The RBI will release on Friday data on its liquidity operations for the week ended Nov. 7, including its secondary market gilt trades. Per data from the Clearing Corp. of India, which runs the electronic trading platform for government bonds, the segment it identifies as 'others' – which includes the central bank – bought gilts worth INR 205 billion in the secondary market between Nov. 3 and Nov. 7. Since the week was truncated by a holiday, this was the best four-session stretch for 'others' gilt buys since June 2023, and topped the weekly size of such purchases seen in January this year.
The central bank last bought gilts in a significant quantum in the secondary market in the latter half of January, mopping up INR 388.15 billion within two weeks. It then proceeded to buy gilts at OMO auctions over the next four months, shoring up its bond portfolio by INR 5.2 trillion by May. This infusion of liquidity, albeit belatedly, reversed the liquidity drain caused by its interventions in the foreign exchange market. A repeat could be in store now, as durable liquidity has shrunk to INR 3.60 trillion on Oct. 17 from nearly INR 6 trillion in July, the latest data showed. Economists have estimated that durable liquidity would have further fallen to INR 3.3 trillion by October-end.
"The RBI had shown a similar pattern in January. It began with on-screen buys before moving on to auctions. That could be the strategy again," Gaura Sen Gupta, chief economist at IDFC FIRST Bank, said. "The timing depends on the pace of the forex intervention – I see December at the earliest, but OMO auctions in Jan-Mar are almost certain."

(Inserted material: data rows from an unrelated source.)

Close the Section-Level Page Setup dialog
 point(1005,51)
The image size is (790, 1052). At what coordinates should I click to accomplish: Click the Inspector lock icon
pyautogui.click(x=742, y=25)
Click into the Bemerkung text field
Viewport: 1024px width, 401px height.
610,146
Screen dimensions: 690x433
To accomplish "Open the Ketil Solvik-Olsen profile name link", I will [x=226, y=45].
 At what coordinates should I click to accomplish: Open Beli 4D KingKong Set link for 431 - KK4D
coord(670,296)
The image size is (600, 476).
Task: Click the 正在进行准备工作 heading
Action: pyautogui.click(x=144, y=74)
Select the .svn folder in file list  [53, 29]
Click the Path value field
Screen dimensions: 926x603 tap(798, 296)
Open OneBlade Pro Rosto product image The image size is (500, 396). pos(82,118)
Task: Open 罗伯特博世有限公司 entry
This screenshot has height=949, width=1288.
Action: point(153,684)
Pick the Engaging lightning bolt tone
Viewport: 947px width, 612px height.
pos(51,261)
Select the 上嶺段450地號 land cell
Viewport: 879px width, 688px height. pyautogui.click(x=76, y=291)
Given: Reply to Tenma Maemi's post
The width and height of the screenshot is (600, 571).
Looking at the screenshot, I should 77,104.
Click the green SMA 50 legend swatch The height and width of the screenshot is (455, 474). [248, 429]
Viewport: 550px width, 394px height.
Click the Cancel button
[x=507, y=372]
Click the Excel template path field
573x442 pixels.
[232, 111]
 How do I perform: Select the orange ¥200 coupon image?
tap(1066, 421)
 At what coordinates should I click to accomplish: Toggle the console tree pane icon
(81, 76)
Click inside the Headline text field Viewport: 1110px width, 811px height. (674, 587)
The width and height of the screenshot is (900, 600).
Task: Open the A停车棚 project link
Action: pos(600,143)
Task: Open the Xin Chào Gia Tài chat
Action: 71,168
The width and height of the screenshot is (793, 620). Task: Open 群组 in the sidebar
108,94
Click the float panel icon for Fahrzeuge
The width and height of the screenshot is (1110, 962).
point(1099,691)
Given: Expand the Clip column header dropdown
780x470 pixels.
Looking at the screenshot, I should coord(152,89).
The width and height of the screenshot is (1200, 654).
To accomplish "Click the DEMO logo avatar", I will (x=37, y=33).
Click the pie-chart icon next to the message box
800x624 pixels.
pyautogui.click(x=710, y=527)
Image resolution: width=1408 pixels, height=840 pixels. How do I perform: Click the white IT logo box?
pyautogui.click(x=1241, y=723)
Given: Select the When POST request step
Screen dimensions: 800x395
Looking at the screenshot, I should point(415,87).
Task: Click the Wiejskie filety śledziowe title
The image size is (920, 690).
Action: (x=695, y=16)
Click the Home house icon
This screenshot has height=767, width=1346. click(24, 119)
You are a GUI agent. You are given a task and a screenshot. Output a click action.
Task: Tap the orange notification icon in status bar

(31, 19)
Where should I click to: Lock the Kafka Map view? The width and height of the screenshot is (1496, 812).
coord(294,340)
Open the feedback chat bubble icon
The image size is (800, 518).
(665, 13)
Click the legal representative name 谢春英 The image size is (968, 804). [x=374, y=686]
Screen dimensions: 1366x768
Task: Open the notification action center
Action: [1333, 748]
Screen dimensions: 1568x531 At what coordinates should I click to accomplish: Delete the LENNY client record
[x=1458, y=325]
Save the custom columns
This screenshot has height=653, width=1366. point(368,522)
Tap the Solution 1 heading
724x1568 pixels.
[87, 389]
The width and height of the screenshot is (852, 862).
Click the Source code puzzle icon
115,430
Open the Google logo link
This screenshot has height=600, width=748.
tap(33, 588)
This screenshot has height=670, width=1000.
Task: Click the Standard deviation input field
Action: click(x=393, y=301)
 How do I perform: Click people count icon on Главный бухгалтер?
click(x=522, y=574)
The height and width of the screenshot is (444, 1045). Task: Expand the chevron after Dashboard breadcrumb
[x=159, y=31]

In a note earlier this week, the IDFC Bank economist had said the RBI would need to infuse INR 2 trillion in durable liquidity by March to support the transmission of its monetary policy. She joined economists from QuantEco Research and Kotak Mahindra Bank in expecting OMO auctions after the RBI's dollar sales to protect the rupee against the greenback had drained rupee liquidity by more than INR 1 trillion in October alone. Sen Gupta said the purchases may be triggered by durable liquidity falling below 1% of banks' net demand and time liabilities, which is about INR 2.4 trillion, according to the latest data.
Bond traders speculated that the RBI's action was more focused on bringing down gilt yields than dealing with liquidity immediately. The durable liquidity calculation does not account for the last two tranches of the cut in the cash reserve ratio of banks on Nov. 1 and at the end of November. Together, these are expected to bolster durable liquidity by around INR 1.4 trillion, which may be enough to see out the December quarter without an OMO auction. Call money market traders said the durable liquidity addition from the RBI's estimated purchases of around INR 300 billion since Nov. 3 has not materially changed liquidity conditions.
Moreover, market participants speculate the RBI's on-screen bond purchases began the next trading day after it rejected bids for INR 110 billion of the 6.28%, 2032 bond at the weekly auction on Oct. 31, with the expected poor bids having driven the yield on the then-benchmark 6.33%, 2035 bond to 6.60%. By restricting its purchases so far to the secondary market, traders say the RBI is ensuring the government's borrowing programme goes through as cheaply as possible. A majority of the speculated purchases by the RBI are said to have occurred in the 6.33%, 2035 bond, the most-traded gilt and the erstwhile 10-year benchmark.
"RBI will continue to buy in the secondary market until the next policy. As the last tranche of 25 bps of CRR reduction is yet to be implemented, I believe the RBI will provide clarity on its OMO strategy in the upcoming policy meeting," V.R.C. Reddy, head of treasury at Karur Vysya Bank, said. "If we go by the RBI's intent, it appears the central bank is not comfortable with yields at the current levels, given the prevailing monetary conditions."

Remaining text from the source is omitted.